Data:
+++++

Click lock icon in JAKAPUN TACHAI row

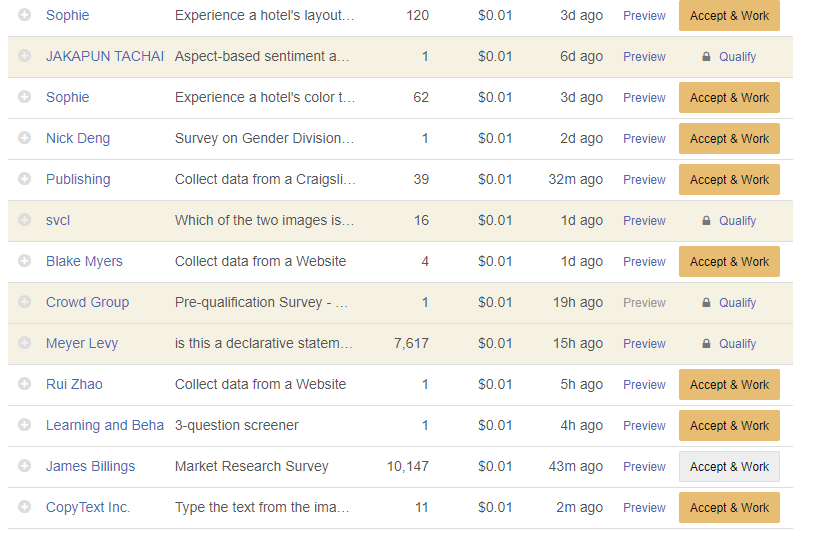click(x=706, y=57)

+++++

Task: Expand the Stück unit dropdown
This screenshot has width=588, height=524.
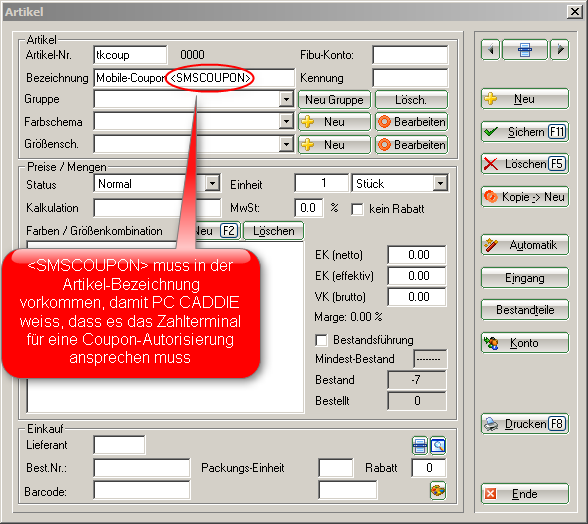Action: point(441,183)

+++++

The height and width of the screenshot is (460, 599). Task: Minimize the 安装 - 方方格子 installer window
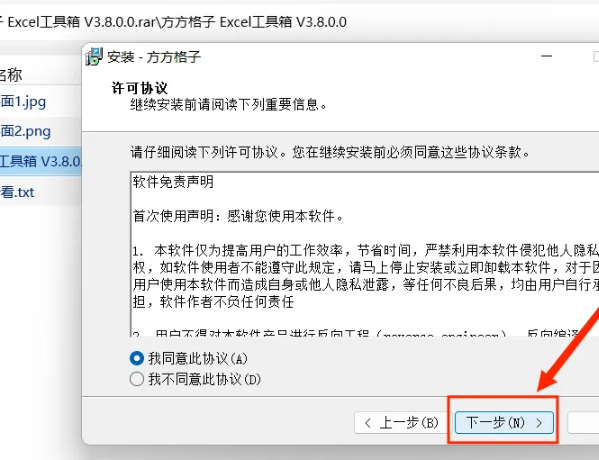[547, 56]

+++++

Copy out the rows starting with the line containing "Task: Expand the Stück unit dropdown" and going on through the line containing "Action: point(441,183)", with both of those lines included. Leave the pictures out of your answer.

Exercise result:
Task: Expand the Stück unit dropdown
This screenshot has width=588, height=524.
Action: point(441,183)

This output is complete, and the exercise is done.